2. Prozessuale Sicherungsmechanismen für Energieversorger
Um regulatorische Compliance (z. B. nach EnWG, MaBiS, GPKE) und betriebliche Effizienz zu gewährleisten, sind folgende Sicherungsmechanismen erforderlich:
a) Technische Maßnahmen
- Automatisierte Validierung vor Versand
- Implementierung von Prüfroutinen (z. B. Schema-Validierung nach EDIFACT, XML-Schemata) zur Erkennung formaler Fehler vor der Übermittlung.
- Nutzung von Testumgebungen für neue Dateiformate oder Prozessänderungen.
- Empfangsbestätigungen und Statusmeldungen
- Echtzeit-Feedback (z. B. über AS2/EDI-Protokolle) über den Eingang und die Verarbeitung der Datei.
- Automatisierte Eskalation bei ausbleibender Bestätigung (z. B. nach 24 Stunden).
- Dokumentation der Datenübermittlung
- Lückenlose Protokollierung aller Sende- und Empfangsversuche (inkl. Zeitstempel, Hash-Werte der Dateien) für Beweiszwecke.
- Speicherung der Daten für mindestens 10 Jahre (gemäß § 257 HGB, GoBD).
b) Organisatorische Maßnahmen
- Eskalationsstufen bei Ablehnungen
- Stufe 1 (automatisiert): Sofortige Benachrichtigung des Senders per E-Mail/EDI mit Fehlercode (z. B. „Formatfehler in Segment XY“).
- Stufe 2 (manuell): Klärung durch Fachabteilung innerhalb von 2 Werktagen, ggf. mit Priorisierung bei fristkritischen Prozessen.
- Stufe 3 (rechtlich): Bei wiederholten Fehlern oder Streitigkeiten formelle Klärung (z. B. über Clearingstelle der BNetzA).
- Rollen und Verantwortlichkeiten
- Dedizierte Ansprechpartner für technische und inhaltliche Fragen (z. B. „EDI-Koordinator“).
- Schulungen für Mitarbeiter zu regulatorischen Anforderungen (z. B. MaBiS, GPKE) und Fehlerbehandlung.
- Notfallpläne für Systemausfälle
- Manuelle Ersatzprozesse (z. B. manuelle Dateneingabe mit Vier-Augen-Prinzip) bei technischen Störungen.
- Regelmäßige Backups und Wiederherstellungstests.

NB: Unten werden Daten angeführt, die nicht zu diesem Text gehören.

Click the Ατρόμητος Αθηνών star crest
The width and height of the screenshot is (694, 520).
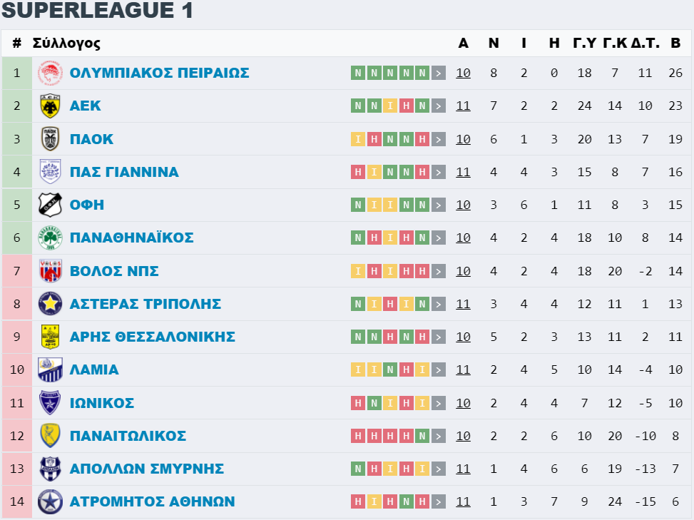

c) Rechtliche und regulatorische Absicherung
- Vertragliche Regelungen
- Klare Vereinbarungen in Lieferanten- oder Netznutzungsverträgen zu:
- Fristen für Korrekturen (z. B. „Nachreichung innerhalb von 3 Werktagen“).
- Haftungsregelungen bei wiederholten Fehlern.
- Eskalationswege (z. B. Schiedsverfahren).
- Klare Vereinbarungen in Lieferanten- oder Netznutzungsverträgen zu:
- Compliance-Prüfungen
- Interne Audits zur Einhaltung der Prozesse (z. B. jährliche Prüfung der EDI-Schnittstellen).
- Externe Zertifizierungen (z. B. nach ISO 27001 für IT-Sicherheit).
- Meldung an Aufsichtsbehörden
- Bei wiederholten oder systematischen Fehlern (z. B. mehr als 5 % Ablehnungsquote) Pflicht zur Meldung an die BNetzA oder Landesregulierungsbehörde.
3. Praktische Empfehlungen für Energieversorger
- Proaktive Fehlervermeidung: Nutzung von Standardformaten (z. B. EDIFACT UTILMD, MSCONS) und regelmäßige Updates der Schnittstellen.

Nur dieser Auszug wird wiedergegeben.